Dr. Stern’s past public service also includes serving on the U.S. President’s Advisory Committee on Trade Policy and Negotiations; co-chairing the International Competition Policy Advisory Committee for the Attorney General and U.S. Department of Justice Antitrust Division; chairing the Advisory Committee of the U.S. Export-Import Bank; and being a Presidentially appointed/Senate confirmed Member of the Board of Directors of the Inter-American Foundation. She also was a Member of the US Secretary of State’s Advisory Committee on International Economic Policy and Member of the US Department of Commerce’s Advisory Committee on Renewable Energy and Energy Efficiency.

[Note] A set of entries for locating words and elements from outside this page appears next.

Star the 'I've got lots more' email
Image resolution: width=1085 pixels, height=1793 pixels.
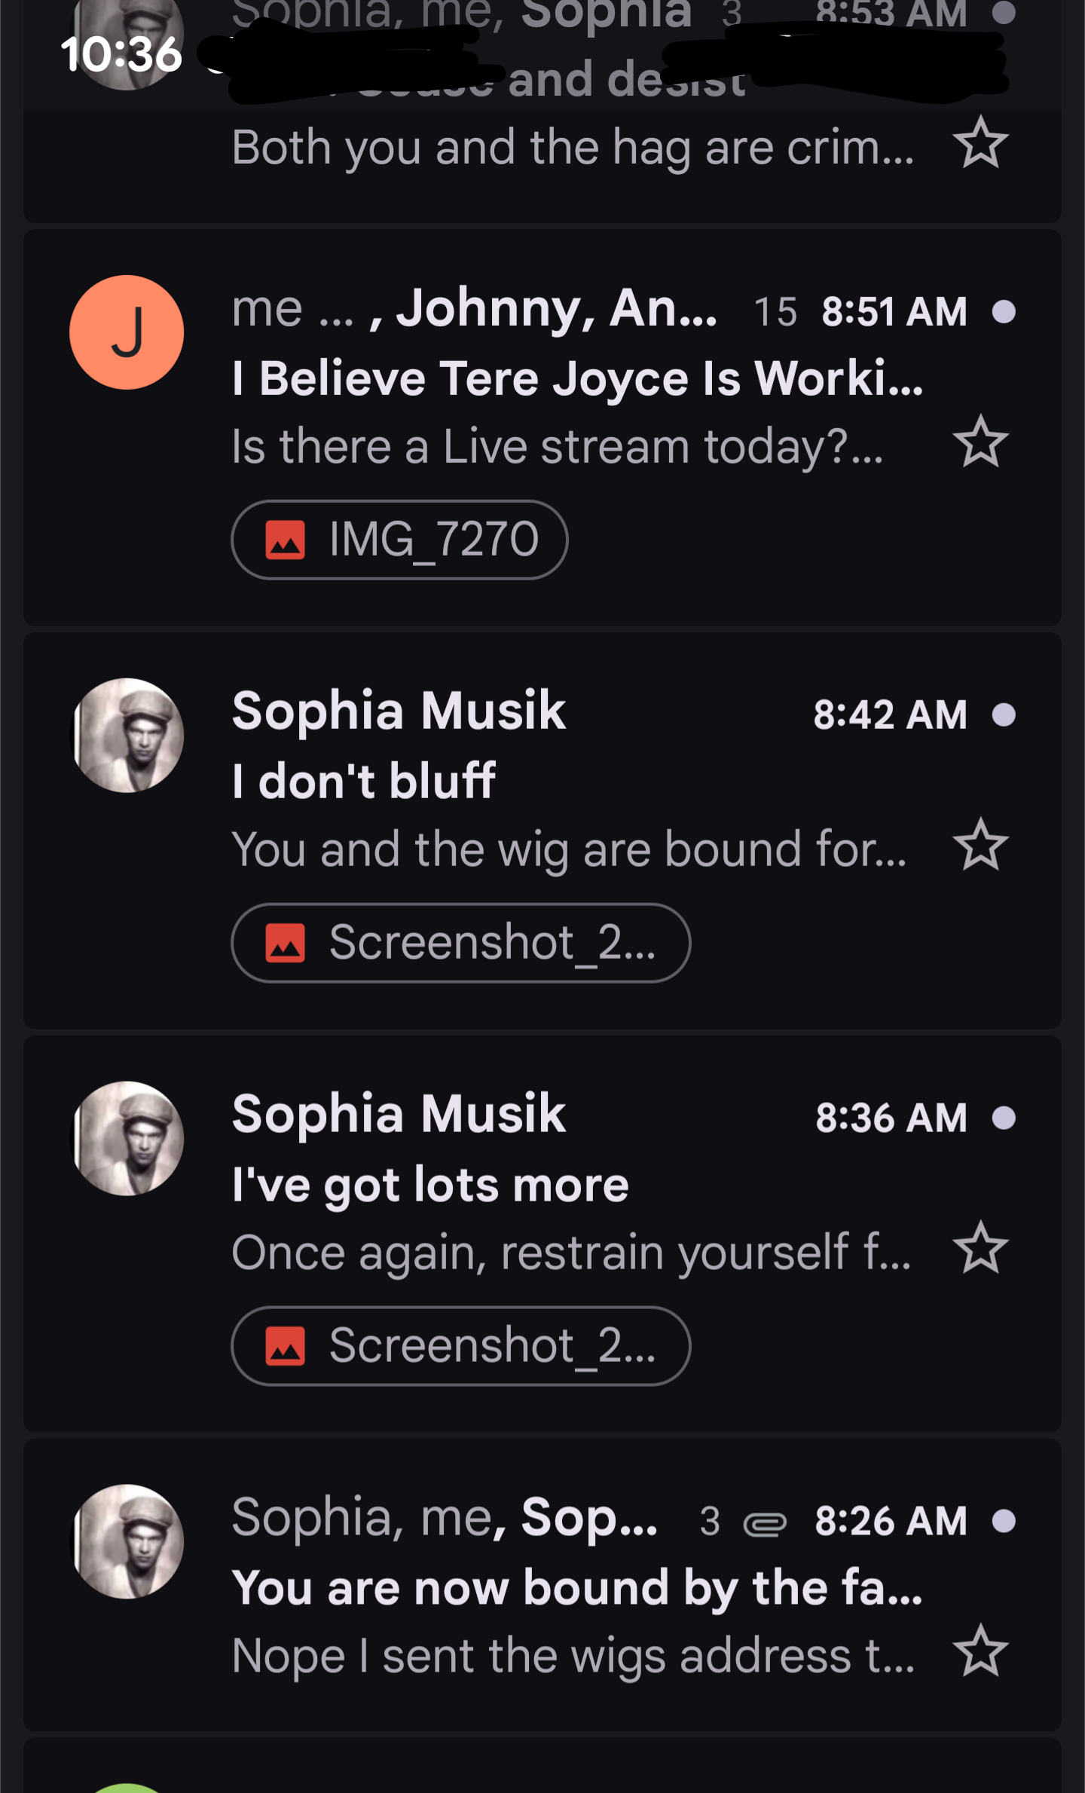[x=980, y=1248]
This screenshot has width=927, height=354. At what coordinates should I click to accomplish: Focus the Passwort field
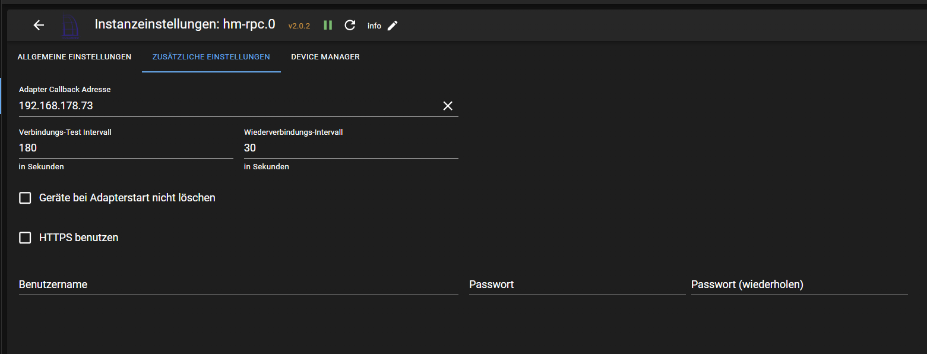577,285
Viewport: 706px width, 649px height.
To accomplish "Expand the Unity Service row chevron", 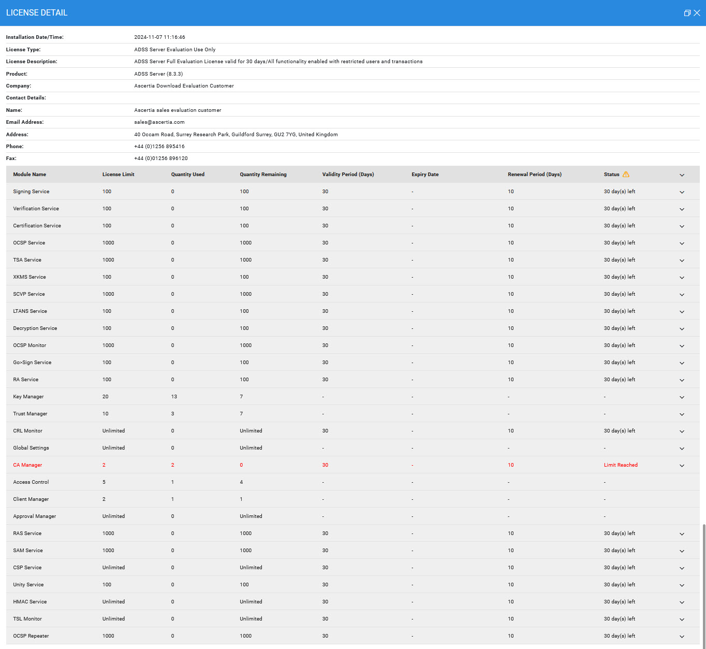I will [682, 585].
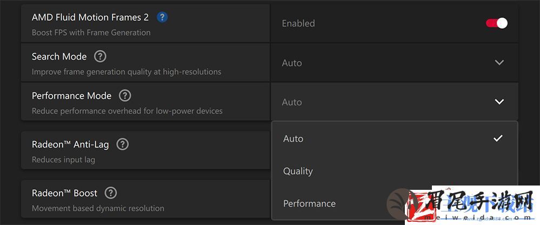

Dr. Stern began her Washington career as Senior Legislative Assistant to U.S. Senator Gaylord Nelson . She was a Guest Scholar at the Brookings Institution, where she wrote a definitive book on Congressional-Executive foreign policy making, titled Water’s Edge: Domestic Politics and the Making of American Foreign Policy. She also served as Senior International Affairs Fellow at the Council on Foreign Relations, Senior Associate at the Carnegie Endowment for International Peace, Senior Fellow at the Progressive Policy Institute, and member of The Trilateral Commission. Dr. Stern also held the Alkire Chair in International Business at Hamline University, St. Paul, Minnesota.

Dr. Stern has a B.A. from Goucher College, an M.A. in Regional Studies from Harvard University, a Ph.D. in International Affairs from Tufts University’s Fletcher School of Law and Diplomacy, and honorary degrees in Law from Goucher College and Commercial Science from Babson College. She is a recipient of the Alicia Patterson Journalism Award and the Joseph Papp Award for Racial Harmony from the Foundation for Ethnic Understanding. She has two children and four grandchildren.